In a discussion with Takashi Kurokochi, orthopedic surgeon and director of the Yurakucho Cosmetic Surgery Clinic, Japanese magazine Game Hihyou asked him to comment on female characters in fighting games and what made their designs particularly beautiful in the eyes of Japanese audiences, among them Tina and Helena. Kurokochi noted the emphasized lower jaw and cheekbones of their character designs, feeling it gave their faces a distinctive contour. He drew comparison to actress Audrey Hepburn as a prominent example of Western beauty, stating she had similar features but was not considered beautiful by Asian standards due to her small face.

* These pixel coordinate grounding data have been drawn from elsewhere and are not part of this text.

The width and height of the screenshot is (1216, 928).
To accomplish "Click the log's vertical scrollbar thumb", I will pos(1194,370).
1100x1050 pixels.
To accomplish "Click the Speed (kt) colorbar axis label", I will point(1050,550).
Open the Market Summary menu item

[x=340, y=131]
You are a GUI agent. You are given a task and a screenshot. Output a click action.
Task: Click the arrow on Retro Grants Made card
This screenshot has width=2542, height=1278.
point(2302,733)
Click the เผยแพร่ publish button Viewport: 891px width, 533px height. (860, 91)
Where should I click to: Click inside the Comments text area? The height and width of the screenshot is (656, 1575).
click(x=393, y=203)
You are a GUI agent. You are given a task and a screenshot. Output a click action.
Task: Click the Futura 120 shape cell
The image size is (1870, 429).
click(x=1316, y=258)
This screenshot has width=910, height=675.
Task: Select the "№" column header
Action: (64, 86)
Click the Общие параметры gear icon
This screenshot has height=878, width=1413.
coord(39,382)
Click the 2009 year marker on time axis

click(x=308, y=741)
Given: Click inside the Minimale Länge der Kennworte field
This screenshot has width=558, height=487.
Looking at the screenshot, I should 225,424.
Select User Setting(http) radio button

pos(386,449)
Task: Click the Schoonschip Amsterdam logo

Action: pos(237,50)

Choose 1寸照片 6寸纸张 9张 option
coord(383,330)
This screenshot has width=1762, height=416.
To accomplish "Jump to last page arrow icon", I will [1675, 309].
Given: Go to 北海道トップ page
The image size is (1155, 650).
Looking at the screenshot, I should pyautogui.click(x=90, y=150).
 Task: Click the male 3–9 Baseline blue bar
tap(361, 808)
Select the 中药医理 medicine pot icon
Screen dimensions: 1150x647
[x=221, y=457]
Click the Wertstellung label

In contrast, Tina and Helena had more balanced facial features, something he felt helped set them apart.

===Regarding sexualization and impact===
Various publications were more critical of Tina's appearance, such as the book The Psychology of Entertainment Media, which cited an image of her in a bikini as an example of a "sexualized, objectified video game character" and its impact on societal perception. The book Sex in Consumer Culture cited her as an example of a hypersexualized female character in video games often portrayed as having "uncharacteristically large breasts and unusually small waists". In his review of Dead or Alive 5, National Post writer Matthew O'Mara noted that series newcomer Mila's less sexualized design was the opposite of Tina's, yet both characters "suffer from the same sexist design choices". He particularly called out the decision to give Tina additional animations that "make her breasts flop about while most of the other characters remain stationary" alongside clothing options that emphasized this aspect, and felt it served to "appeal to the lowest common denominator of who they think are playing the games: Men who stare at boobs." In contrast, Zachary Miller of Nintendo World Report appreciated the attention to detail, citing Tina as one of the best examples of breast physics in modern gaming due to how naturally they reacted to clothing, though at the same time he felt they were unnatural on her model, particularly in how they should rest on the character's chest, and this caused a similar feel with her animations.

Others offered a contrary point of view, such as the book Femme Fatalities that cited Tina as an example of a trend of strong action heroine characters introduced in video games, something the authors regarded as a response to a growing demographic of female gamers. Author Christopher B. Patterson cited her as an example of how the Dead or Alive series "depicted the 'cultural fragrance' of racial identities through a kawaii minimalism", noting how both she and Bass represent Japanese views of Southern American culture through their blonde hair and use of the American flag on their attire. He further stated that the series "enhanced these stereotypes by dramatizing them with exhuberant personalities" that integrated their national backgrounds into their fighting styles. He argued the sex appeal aspect also played into this and encouraged players to mentally associate her fighting technique with cultural "fetish". Patterson further argued that elements such as sexualized attire, which included items such as a cow print bikini, helped illustrate her racial and cultural identity as an "explicit pleasure" for players to enjoy.